Requirement: Rewrite the lines below as a numbered list, leaving out any blank lines.
[BEGIN Provided data]
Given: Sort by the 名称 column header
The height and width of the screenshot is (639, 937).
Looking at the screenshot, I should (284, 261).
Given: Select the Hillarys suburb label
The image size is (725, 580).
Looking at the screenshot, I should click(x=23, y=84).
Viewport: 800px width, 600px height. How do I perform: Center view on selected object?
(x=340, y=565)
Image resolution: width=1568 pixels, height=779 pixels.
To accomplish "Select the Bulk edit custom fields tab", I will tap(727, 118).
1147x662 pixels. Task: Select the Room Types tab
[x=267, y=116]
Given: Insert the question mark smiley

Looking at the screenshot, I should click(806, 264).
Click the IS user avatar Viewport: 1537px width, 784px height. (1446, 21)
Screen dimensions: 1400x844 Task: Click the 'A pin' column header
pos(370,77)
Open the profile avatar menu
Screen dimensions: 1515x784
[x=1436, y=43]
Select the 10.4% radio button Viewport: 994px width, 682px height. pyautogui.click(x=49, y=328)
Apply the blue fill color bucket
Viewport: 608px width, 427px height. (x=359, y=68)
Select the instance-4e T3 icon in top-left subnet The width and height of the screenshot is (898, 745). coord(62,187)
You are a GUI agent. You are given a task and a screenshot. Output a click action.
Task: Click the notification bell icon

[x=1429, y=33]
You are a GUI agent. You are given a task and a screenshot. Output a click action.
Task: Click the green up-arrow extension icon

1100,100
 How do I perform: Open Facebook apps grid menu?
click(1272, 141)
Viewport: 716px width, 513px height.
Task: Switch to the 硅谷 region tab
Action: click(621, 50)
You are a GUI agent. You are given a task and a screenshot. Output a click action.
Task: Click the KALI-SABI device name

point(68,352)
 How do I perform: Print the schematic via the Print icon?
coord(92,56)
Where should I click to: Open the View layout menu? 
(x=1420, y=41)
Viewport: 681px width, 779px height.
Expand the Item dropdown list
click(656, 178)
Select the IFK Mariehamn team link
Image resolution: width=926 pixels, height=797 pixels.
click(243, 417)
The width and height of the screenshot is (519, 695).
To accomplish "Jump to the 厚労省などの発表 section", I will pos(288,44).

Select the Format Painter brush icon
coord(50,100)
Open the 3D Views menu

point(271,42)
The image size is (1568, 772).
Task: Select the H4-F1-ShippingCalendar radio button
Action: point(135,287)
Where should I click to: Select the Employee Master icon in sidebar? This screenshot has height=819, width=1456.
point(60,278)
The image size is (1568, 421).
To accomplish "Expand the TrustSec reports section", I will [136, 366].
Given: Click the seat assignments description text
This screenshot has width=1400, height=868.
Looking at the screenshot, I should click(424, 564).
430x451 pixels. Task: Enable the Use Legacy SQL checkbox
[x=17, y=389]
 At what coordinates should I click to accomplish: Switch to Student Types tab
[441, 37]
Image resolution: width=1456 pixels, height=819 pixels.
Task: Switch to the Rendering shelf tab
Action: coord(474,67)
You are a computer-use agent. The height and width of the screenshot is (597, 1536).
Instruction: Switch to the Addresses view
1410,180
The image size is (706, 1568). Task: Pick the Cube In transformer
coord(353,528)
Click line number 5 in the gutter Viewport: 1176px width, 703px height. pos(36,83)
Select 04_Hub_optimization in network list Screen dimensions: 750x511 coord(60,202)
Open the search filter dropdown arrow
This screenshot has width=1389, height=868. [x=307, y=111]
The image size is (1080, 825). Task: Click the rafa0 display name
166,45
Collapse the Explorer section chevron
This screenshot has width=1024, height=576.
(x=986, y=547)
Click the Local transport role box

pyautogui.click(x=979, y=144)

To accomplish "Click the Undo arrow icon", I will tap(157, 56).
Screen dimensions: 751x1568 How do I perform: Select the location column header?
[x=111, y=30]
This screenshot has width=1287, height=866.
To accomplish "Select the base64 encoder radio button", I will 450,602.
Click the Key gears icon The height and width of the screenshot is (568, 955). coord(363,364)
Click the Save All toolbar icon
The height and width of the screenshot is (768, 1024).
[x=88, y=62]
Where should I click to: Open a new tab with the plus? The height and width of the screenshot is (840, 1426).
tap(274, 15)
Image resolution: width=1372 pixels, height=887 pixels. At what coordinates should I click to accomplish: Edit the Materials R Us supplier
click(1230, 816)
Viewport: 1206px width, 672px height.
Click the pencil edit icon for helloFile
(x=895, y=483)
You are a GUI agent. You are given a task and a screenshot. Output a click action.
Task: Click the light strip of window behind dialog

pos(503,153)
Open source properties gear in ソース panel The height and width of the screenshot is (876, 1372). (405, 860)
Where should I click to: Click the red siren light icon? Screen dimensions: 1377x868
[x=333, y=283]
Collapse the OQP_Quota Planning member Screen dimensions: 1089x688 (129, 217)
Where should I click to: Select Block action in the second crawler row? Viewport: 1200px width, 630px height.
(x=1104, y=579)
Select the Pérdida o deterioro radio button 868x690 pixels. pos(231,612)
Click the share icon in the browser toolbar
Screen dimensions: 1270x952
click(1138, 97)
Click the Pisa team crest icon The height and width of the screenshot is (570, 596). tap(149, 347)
[END Provided data]
Reply to the task:
1. Given: Sort by the 名称 column header
2. The height and width of the screenshot is (639, 937).
3. Looking at the screenshot, I should (284, 261).
4. Given: Select the Hillarys suburb label
5. The image size is (725, 580).
6. Looking at the screenshot, I should click(x=23, y=84).
7. Viewport: 800px width, 600px height. How do I perform: Center view on selected object?
8. (x=340, y=565)
9. Image resolution: width=1568 pixels, height=779 pixels.
10. To accomplish "Select the Bulk edit custom fields tab", I will tap(727, 118).
11. 1147x662 pixels. Task: Select the Room Types tab
12. [x=267, y=116]
13. Given: Insert the question mark smiley
14. Looking at the screenshot, I should click(806, 264).
15. Click the IS user avatar Viewport: 1537px width, 784px height. (1446, 21)
16. Screen dimensions: 1400x844 Task: Click the 'A pin' column header
17. pos(370,77)
18. Open the profile avatar menu
19. Screen dimensions: 1515x784
20. [x=1436, y=43]
21. Select the 10.4% radio button Viewport: 994px width, 682px height. pyautogui.click(x=49, y=328)
22. Apply the blue fill color bucket
23. Viewport: 608px width, 427px height. (x=359, y=68)
24. Select the instance-4e T3 icon in top-left subnet The width and height of the screenshot is (898, 745). coord(62,187)
25. You are a GUI agent. You are given a task and a screenshot. Output a click action.
26. Task: Click the notification bell icon
27. [x=1429, y=33]
28. You are a GUI agent. You are given a task and a screenshot. Output a click action.
29. Task: Click the green up-arrow extension icon
30. 1100,100
31.  How do I perform: Open Facebook apps grid menu?
32. click(1272, 141)
33. Viewport: 716px width, 513px height.
34. Task: Switch to the 硅谷 region tab
35. Action: click(621, 50)
36. You are a GUI agent. You are given a task and a screenshot. Output a click action.
37. Task: Click the KALI-SABI device name
38. point(68,352)
39.  How do I perform: Print the schematic via the Print icon?
40. coord(92,56)
41. Where should I click to: Open the View layout menu? 
42. (x=1420, y=41)
43. Viewport: 681px width, 779px height.
44. Expand the Item dropdown list
45. click(656, 178)
46. Select the IFK Mariehamn team link
47. Image resolution: width=926 pixels, height=797 pixels.
48. click(243, 417)
49. The width and height of the screenshot is (519, 695).
50. To accomplish "Jump to the 厚労省などの発表 section", I will pos(288,44).
51. Select the Format Painter brush icon
52. coord(50,100)
53. Open the 3D Views menu
54. point(271,42)
55. The image size is (1568, 772).
56. Task: Select the H4-F1-ShippingCalendar radio button
57. Action: point(135,287)
58. Where should I click to: Select the Employee Master icon in sidebar? This screenshot has height=819, width=1456.
59. point(60,278)
60. The image size is (1568, 421).
61. To accomplish "Expand the TrustSec reports section", I will [136, 366].
62. Given: Click the seat assignments description text
63. This screenshot has width=1400, height=868.
64. Looking at the screenshot, I should click(424, 564).
65. 430x451 pixels. Task: Enable the Use Legacy SQL checkbox
66. [x=17, y=389]
67.  At what coordinates should I click to accomplish: Switch to Student Types tab
68. [441, 37]
69. Image resolution: width=1456 pixels, height=819 pixels.
70. Task: Switch to the Rendering shelf tab
71. Action: coord(474,67)
72. You are a computer-use agent. The height and width of the screenshot is (597, 1536).
73. Instruction: Switch to the Addresses view
74. 1410,180
75. The image size is (706, 1568). Task: Pick the Cube In transformer
76. coord(353,528)
77. Click line number 5 in the gutter Viewport: 1176px width, 703px height. pos(36,83)
78. Select 04_Hub_optimization in network list Screen dimensions: 750x511 coord(60,202)
79. Open the search filter dropdown arrow
80. This screenshot has width=1389, height=868. [x=307, y=111]
81. The image size is (1080, 825). Task: Click the rafa0 display name
82. 166,45
83. Collapse the Explorer section chevron
84. This screenshot has width=1024, height=576.
85. (x=986, y=547)
86. Click the Local transport role box
87. pyautogui.click(x=979, y=144)
88. To accomplish "Click the Undo arrow icon", I will tap(157, 56).
89. Screen dimensions: 751x1568 How do I perform: Select the location column header?
90. [x=111, y=30]
91. This screenshot has width=1287, height=866.
92. To accomplish "Select the base64 encoder radio button", I will 450,602.
93. Click the Key gears icon The height and width of the screenshot is (568, 955). coord(363,364)
94. Click the Save All toolbar icon
95. The height and width of the screenshot is (768, 1024).
96. [x=88, y=62]
97. Where should I click to: Open a new tab with the plus? The height and width of the screenshot is (840, 1426).
98. tap(274, 15)
99. Image resolution: width=1372 pixels, height=887 pixels. At what coordinates should I click to accomplish: Edit the Materials R Us supplier
100. click(1230, 816)
101. Viewport: 1206px width, 672px height.
102. Click the pencil edit icon for helloFile
103. (x=895, y=483)
104. You are a GUI agent. You are given a task and a screenshot. Output a click action.
105. Task: Click the light strip of window behind dialog
106. pos(503,153)
107. Open source properties gear in ソース panel The height and width of the screenshot is (876, 1372). (405, 860)
108. Where should I click to: Click the red siren light icon? Screen dimensions: 1377x868
109. [x=333, y=283]
110. Collapse the OQP_Quota Planning member Screen dimensions: 1089x688 (129, 217)
111. Where should I click to: Select Block action in the second crawler row? Viewport: 1200px width, 630px height.
112. (x=1104, y=579)
113. Select the Pérdida o deterioro radio button 868x690 pixels. pos(231,612)
114. Click the share icon in the browser toolbar
115. Screen dimensions: 1270x952
116. click(1138, 97)
117. Click the Pisa team crest icon The height and width of the screenshot is (570, 596). tap(149, 347)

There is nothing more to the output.